*RECORDS PROVIDED*:
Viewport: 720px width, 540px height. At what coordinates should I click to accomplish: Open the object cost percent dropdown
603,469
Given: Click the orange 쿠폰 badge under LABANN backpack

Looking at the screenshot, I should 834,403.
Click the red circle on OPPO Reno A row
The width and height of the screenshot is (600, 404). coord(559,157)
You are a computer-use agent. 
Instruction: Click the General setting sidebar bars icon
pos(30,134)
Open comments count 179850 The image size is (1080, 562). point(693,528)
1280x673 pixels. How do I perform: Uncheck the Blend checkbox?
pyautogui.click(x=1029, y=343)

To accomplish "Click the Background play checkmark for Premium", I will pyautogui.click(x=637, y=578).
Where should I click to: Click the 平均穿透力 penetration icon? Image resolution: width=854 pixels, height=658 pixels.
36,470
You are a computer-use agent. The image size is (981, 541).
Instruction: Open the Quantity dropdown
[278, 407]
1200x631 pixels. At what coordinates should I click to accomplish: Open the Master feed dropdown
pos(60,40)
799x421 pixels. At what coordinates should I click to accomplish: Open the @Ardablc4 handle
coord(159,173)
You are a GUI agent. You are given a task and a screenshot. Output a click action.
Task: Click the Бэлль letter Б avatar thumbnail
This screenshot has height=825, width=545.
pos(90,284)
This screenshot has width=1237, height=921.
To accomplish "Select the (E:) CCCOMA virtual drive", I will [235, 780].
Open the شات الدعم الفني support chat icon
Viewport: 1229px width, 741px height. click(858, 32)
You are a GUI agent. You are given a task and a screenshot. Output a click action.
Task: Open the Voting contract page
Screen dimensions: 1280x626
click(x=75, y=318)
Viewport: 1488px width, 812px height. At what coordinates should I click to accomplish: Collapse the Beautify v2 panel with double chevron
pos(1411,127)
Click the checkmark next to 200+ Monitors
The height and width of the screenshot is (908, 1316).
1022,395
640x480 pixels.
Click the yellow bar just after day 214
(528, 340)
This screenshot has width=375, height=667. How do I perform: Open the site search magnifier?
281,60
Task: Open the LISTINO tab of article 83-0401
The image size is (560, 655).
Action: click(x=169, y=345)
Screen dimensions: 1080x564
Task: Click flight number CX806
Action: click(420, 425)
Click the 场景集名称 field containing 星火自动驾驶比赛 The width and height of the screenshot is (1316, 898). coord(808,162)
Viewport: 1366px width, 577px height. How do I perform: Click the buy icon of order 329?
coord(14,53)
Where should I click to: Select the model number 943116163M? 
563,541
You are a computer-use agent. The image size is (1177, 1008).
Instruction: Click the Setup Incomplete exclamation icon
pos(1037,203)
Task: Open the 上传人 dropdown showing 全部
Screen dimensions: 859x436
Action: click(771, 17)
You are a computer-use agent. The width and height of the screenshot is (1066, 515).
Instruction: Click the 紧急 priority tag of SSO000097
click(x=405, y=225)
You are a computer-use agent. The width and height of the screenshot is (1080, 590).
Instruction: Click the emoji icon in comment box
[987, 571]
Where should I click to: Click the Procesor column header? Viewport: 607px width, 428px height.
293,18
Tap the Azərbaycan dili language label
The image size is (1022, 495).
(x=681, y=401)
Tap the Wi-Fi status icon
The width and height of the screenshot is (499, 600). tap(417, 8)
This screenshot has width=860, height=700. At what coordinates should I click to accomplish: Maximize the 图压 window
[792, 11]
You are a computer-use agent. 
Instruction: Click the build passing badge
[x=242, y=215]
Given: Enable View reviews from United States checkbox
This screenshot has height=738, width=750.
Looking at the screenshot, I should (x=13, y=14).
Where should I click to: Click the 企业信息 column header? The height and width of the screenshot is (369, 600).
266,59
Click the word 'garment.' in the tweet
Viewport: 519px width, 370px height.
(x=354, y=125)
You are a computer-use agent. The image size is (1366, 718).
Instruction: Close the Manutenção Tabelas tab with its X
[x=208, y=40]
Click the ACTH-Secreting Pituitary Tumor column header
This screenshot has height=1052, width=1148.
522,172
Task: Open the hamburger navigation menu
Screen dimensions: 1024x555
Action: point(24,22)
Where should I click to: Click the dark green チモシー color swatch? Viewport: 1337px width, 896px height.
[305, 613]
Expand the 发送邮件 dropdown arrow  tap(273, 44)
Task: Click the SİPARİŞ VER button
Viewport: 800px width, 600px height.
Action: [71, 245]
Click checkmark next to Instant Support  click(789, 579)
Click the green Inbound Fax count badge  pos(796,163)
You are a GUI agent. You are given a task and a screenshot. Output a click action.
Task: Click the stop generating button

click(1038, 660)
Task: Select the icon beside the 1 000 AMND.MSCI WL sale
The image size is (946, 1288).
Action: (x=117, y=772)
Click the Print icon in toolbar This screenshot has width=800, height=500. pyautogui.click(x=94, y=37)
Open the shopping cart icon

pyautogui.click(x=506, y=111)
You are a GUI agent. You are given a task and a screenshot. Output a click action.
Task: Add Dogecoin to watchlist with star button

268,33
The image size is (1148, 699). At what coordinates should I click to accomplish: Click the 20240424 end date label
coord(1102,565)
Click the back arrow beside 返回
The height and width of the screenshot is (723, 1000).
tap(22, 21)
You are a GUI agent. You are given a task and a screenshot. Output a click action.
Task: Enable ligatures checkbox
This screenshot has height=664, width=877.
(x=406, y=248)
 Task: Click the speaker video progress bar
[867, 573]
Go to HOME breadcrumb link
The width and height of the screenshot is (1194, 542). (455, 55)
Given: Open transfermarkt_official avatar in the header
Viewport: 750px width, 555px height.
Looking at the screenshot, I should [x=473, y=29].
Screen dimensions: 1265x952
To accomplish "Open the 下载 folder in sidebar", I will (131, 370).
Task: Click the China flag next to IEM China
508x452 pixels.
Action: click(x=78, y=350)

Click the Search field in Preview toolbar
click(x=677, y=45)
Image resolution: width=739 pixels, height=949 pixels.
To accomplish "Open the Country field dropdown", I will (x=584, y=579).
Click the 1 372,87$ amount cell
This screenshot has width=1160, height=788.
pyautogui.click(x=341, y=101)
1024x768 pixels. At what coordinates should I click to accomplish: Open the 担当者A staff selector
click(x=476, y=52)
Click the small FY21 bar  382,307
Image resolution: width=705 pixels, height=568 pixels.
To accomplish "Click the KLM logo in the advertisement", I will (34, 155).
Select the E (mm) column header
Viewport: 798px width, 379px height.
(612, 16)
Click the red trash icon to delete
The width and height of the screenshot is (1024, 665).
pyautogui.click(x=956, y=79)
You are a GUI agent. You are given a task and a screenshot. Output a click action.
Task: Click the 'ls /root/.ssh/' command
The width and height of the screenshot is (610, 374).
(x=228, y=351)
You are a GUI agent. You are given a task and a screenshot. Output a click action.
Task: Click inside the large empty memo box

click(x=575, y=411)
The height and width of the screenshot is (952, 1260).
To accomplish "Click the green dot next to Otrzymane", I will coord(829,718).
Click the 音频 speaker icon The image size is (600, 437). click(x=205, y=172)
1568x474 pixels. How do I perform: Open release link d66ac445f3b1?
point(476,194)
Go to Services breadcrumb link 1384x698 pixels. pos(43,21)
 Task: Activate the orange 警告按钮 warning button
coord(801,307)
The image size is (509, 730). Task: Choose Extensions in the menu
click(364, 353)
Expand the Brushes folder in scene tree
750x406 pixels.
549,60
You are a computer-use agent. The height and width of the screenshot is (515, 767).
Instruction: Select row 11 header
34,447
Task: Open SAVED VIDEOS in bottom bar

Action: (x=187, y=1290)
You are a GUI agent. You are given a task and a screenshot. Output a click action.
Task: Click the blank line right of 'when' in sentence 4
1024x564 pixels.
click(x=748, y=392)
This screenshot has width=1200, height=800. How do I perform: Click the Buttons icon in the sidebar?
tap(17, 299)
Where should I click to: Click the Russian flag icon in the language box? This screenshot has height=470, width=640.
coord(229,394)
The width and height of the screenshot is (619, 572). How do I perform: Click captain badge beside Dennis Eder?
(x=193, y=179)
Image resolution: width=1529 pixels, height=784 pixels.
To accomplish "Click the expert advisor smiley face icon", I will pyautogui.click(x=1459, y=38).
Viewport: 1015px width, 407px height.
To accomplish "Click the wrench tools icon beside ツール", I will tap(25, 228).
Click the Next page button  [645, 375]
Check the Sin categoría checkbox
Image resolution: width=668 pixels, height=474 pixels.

*EXERCISE DESCRIPTION*:
Every line that holds the string "folder" must be copied from the records above.

*SOLUTION*:
To accomplish "Open the 下载 folder in sidebar", I will (131, 370).
Expand the Brushes folder in scene tree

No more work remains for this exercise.